Continuous Distributions
Uniform, Exponential, and Normal — why probability for continuous variables is area under a curve, why the density height is not a probability, and how to compute interval probabilities and quantiles with scipy.stats.
Wait times, salaries, temperatures, response latencies, heights — these don't come in whole-number counts. They're continuous: between any two possible values there's always another. That one fact forces a different way of thinking about probability than the discrete world of Discrete Distributions, and it trips up almost everyone the first time.
Here's the shift. For a count, "what's the probability of exactly 3 tickets?" is a sensible question with a real answer. For a continuous quantity, "what's the probability the wait is exactly 5.000000... minutes?" has the answer zero — there are infinitely many possible values, so no single one carries any probability on its own. Instead, probability for continuous variables lives in intervals, and it's computed as area under a curve. Internalize that and the rest of this page falls into place.
The big idea: probability is area under the PDF
A continuous distribution is described by a probability density function (PDF) — a smooth curve. The curve itself is not probability. Probability is the area under the curve between two values:
P(a < X < b) = area under the PDF from a to b
The total area under any PDF is exactly 1 (something must happen). A single point has zero width, so it has zero area — which is why P(X = exact value) = 0 for continuous variables. You always ask about ranges.

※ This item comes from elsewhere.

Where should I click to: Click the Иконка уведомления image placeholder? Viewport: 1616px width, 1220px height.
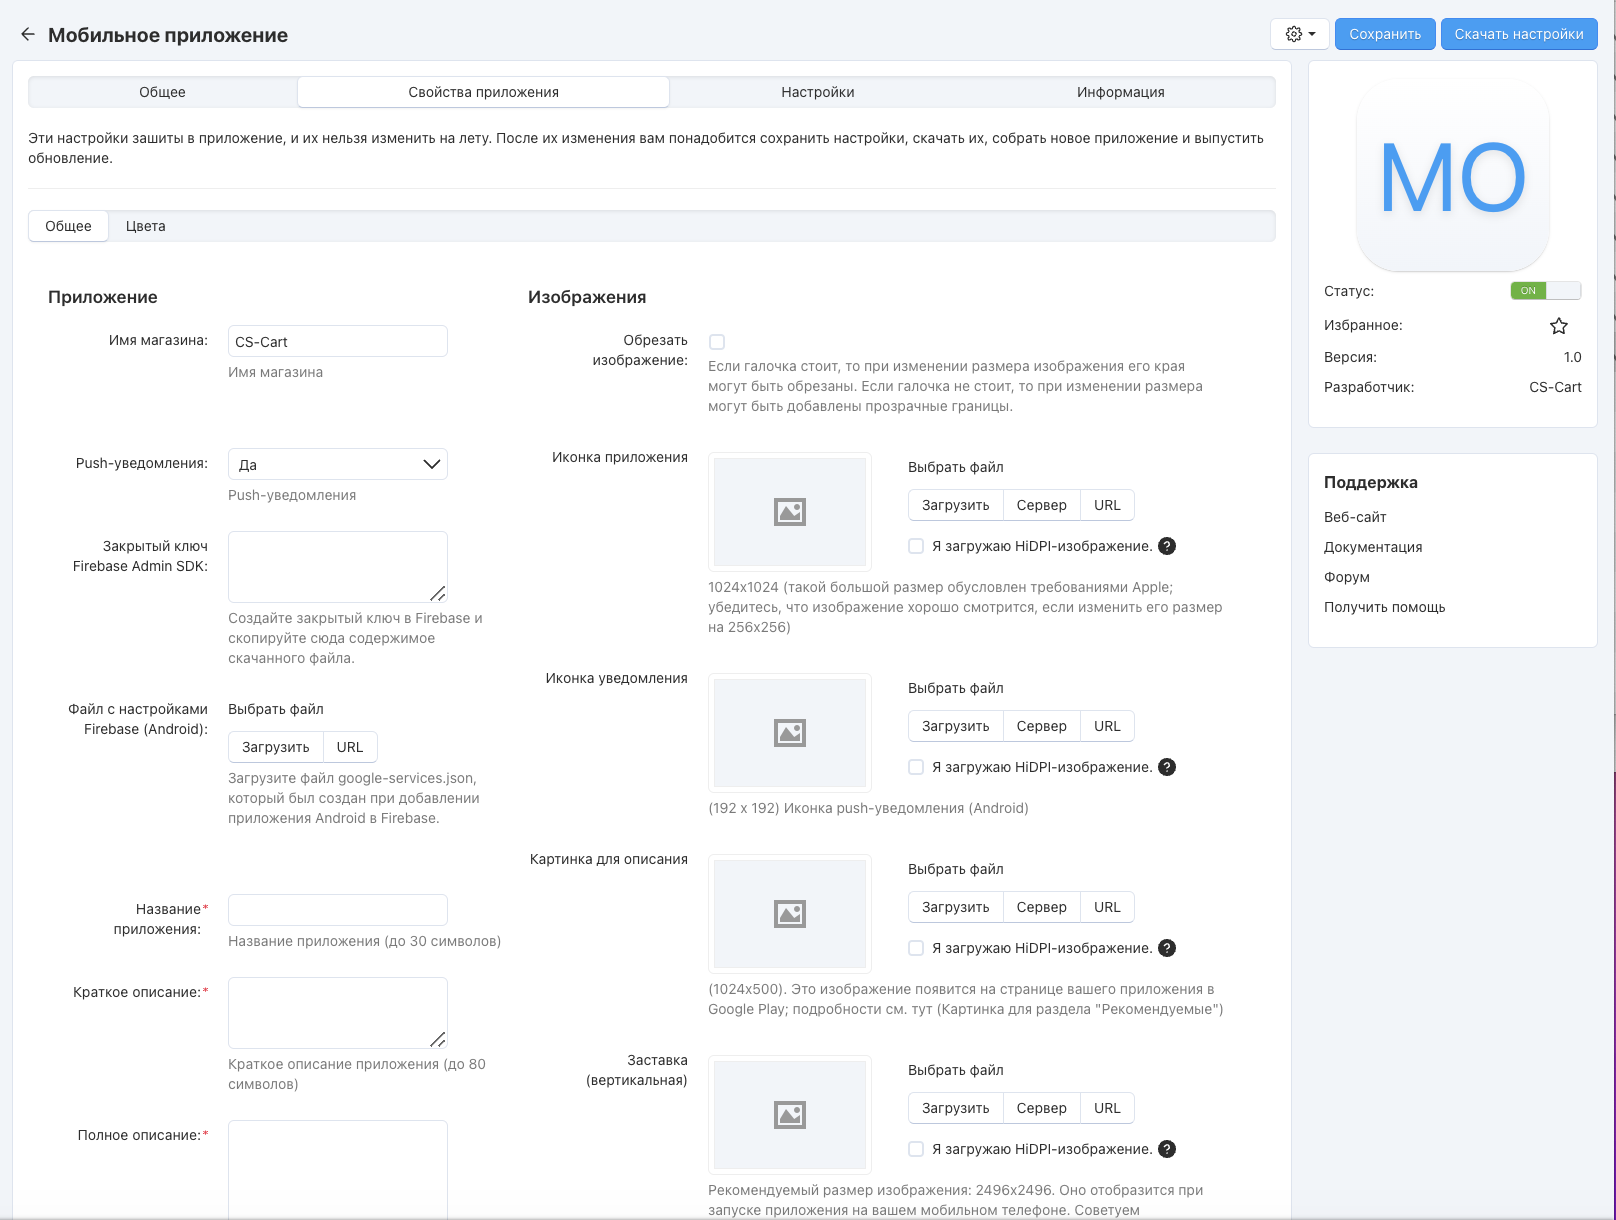[789, 733]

Misconception #1: the PDF height is a probability
The height of a PDF is a density, not a probability. It can even
be greater than 1. For a Uniform(0, 0.5), the density is 2
everywhere on that interval — a perfectly valid PDF, because what must
stay ≤ 1 is the area (2 × 0.5 = 1), not the height. Never read a
y-axis density value as "the probability of that x." Probability is
always an area, never a height.
Discrete PMF vs continuous PDF
The contrast with the discrete world is worth pinning down, because the mental model is genuinely different.

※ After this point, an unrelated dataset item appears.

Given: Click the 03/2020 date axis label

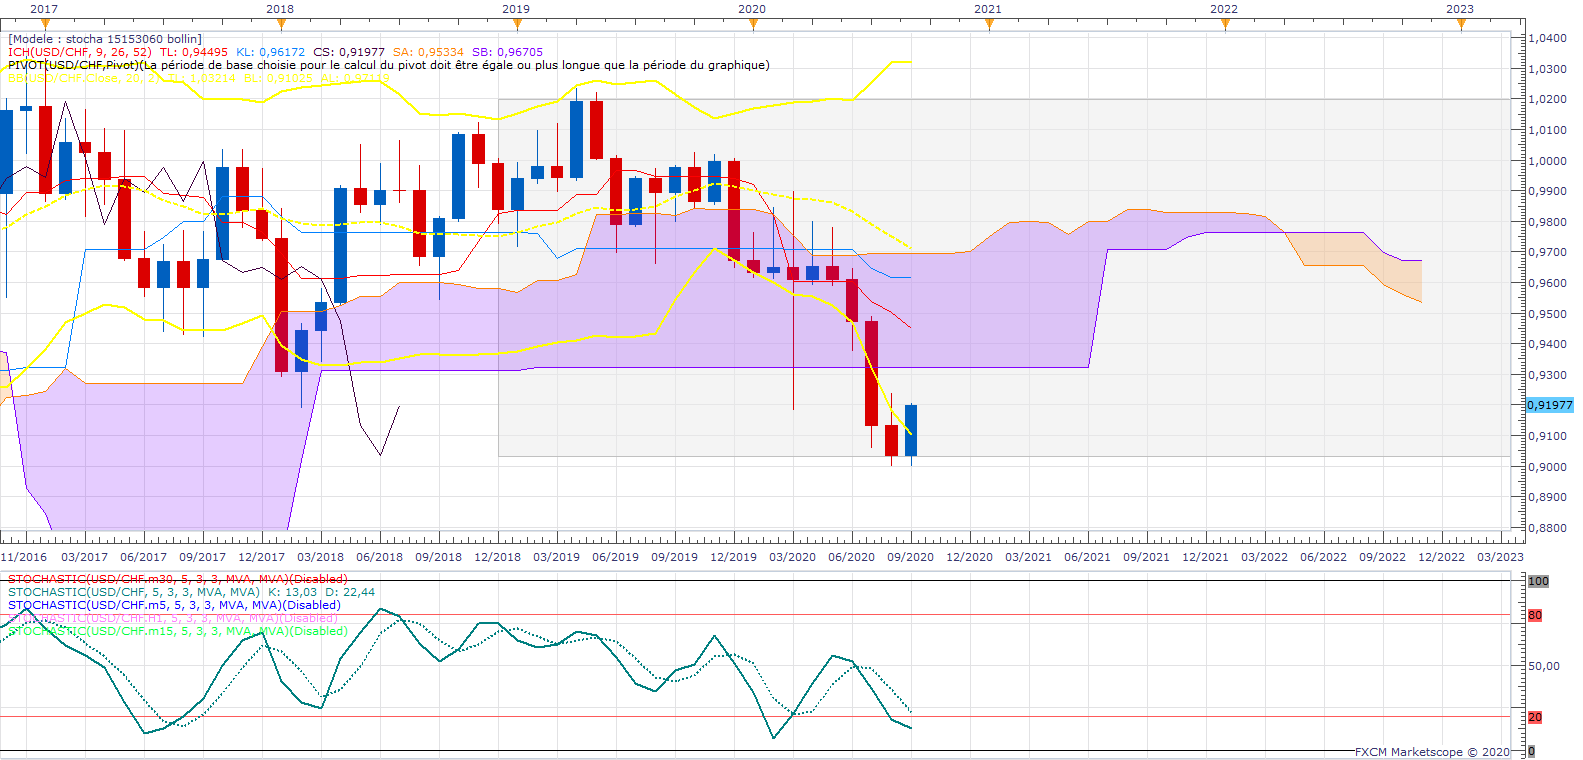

Why P(X = x) = 0 isn't a paradox
"The probability of any exact value is zero" sounds like it means nothing can happen — but some value always occurs. The resolution: with infinitely many possibilities, probability spreads across intervals, not points. It's like asking which exact real number a dart lands on along a line — the dart lands somewhere, yet the chance of any pre-named exact point is zero. So we ask "within 1mm of here?" (an interval) instead.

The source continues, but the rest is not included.